Sylvi: Jokowi Teken Dana Hibah Kwarda Pramuka

Sylvi: Jokowi Teken Dana Hibah Kwarda Pramuka

JAKARTA (riaumandiri.co)- Sylviana Murni menjalani pemeriksaan penyidik Direktorat Tindak Pidana Korupsi Bareskrim Polri selama tujuh jam setengah, Jumat (20/1). Usai pemeriksaan, Sylviana mengatakan Joko Widodo yang saat itu menjabat sebagai Gubernur DKI Jakarta, mengetahui soal dana hibah Kwarda Pramuka DKI Jakarta tahun anggaran 2014-2015.

Dikatakan, dana sebesar Rp8,6 miliar tersebut adalah dana hibah, bukan dana Bansos Kwarda Pramuka DKI Jakarta.
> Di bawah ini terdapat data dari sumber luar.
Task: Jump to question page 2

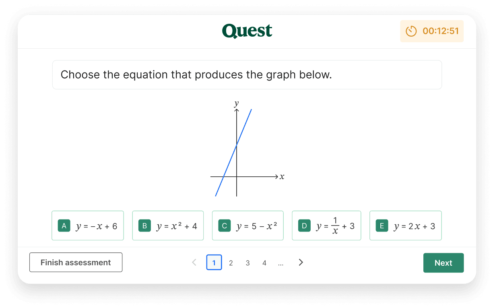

Bahkan, kebijakan atas mengalirnya dana tersebut juga diketahui Jokowi yang ketika itu masih menjabat Gubernur DKI Jakarta.

"Bukan dana Bansos, tetapi ini adalah dana hibah sesuai dengan SK Gubernur Nomor 235 tanggal 14 Februari 2014 yang ditandatangani pada saat itu Pak Jokowi," terangnya.

Ditambahkannya, dalam SK tersebut tertulis biaya operasional pengurus kuwarda DKI Jakarta dibebankan pada APBD DKI Jakarta melalui dana hibah.

"Selanjutnya berapa dana yang diberikan ini Rp6,8 miliar dan saya sudah lakukan dengan teman-teman pengurus Kwarda, jelas ini untuk kegiatan 2013-2014," jelasnya.

Sylvi juga mengklaim bahwa hasil kegiatan dan anggaran yang dikeluarkan sudah diaudit auditor independen. Dia tidak mengatakan nama badan auditor tersebut namun menegaskan bahwa sudah terdaftar.

"Dari hasil kegiatan kita pada 2014 disini jelas bahwa sudah ada audior independen jadi saya sudah punya auditor independen akuntan publik terdaftar. Yang kegiatan ini semua adalah wajar. Laporan audit atas keuangan gerakan Pramuka kwartil daerah 2014 telah kami audit, dengan no laporan sekian," ujar calon wakil gubernur DKI Jakarta 2017 itu.

Tempuh Langkah Hukum
Sementara itu, politikus Partai Demokrat, Didik Mukrianto, mengancam Polri bila terjadi kriminalisasi Sylviana Murni, yang notabene calon Wakil Gubernur Jakarta, bersama Agus Harimurti.

Menurutnya, bila hal itu terjadi, maka Partai Demokrat tentu akan menempuh langkah hukum.
"Kita akan terus kawal pemeriksaan yang dilakukan Bareskrim. Kami berharap agar pemeriksaan berjalan adil dan transparan. Apabila di dalam prosesnya nanti kami nilai ada indikasi kriminalisasi, tentu kami akan menyikapinya dengan mengambil langkah-langkah termasuk langkah hukum yang diperlukan untuk menegakkan keadilan," ujarnya.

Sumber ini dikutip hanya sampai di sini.